Il y a des sujets auxquels le chroniqueur ne peut pas se soustraire. Il y a eu la polémique sur Houellebecq, qui a fait long feu.. il y a maintenant le déchaînement médiatique autour de Stéphane HESSEL, qui n’en mérite assurément pas autant.

Rappelons les faits : dans un opuscule de 30 pages (vendu 3 €, pas cher, n’est-ce pas, mais à la page c’est quand même un des livres les plus chers du moment) mais dont le texte ne fait que 19 pages, l’ancien résistant (93 ans) et collaborateur à la rédaction de la Déclaration des Droits de l’Homme, fait état d’une compassion étendue et d’une révolte acerbe face aux grands sujets de société : Israël et la Palestine, la politique gouvernementale, la crise financière etc….
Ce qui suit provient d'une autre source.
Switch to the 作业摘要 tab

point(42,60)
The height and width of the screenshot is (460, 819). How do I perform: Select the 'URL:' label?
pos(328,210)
Et sous la plume d’un tel homme, les Roms, les sans-papiers, le gouffre entre pauvres et riches, les marchés financiers tout-puissants deviennent autant de raison de s’indigner, plus encore (formulation prudente empruntée à « Actualitté »). On imagine bien le discours genre « café du commerce haut de gamme » pour ne pas résumer davantage la chose ici.
Comment d’ailleurs résumer un libellé aussi bref ? Tiré à 500 000 exemplaires, avec 430 000 exemplaires en retirage actuellement, c’est le bestseller de l’année, loin devant le Goncourt, si l’on veut bien le ranger dans les objets d’édition.

En librairie, il n’est pas rare d’en voir acheter dix à la fois, pour le distribuer autour de soi en guise de bréviaire .. ou de liste de résolutions de début d’année ?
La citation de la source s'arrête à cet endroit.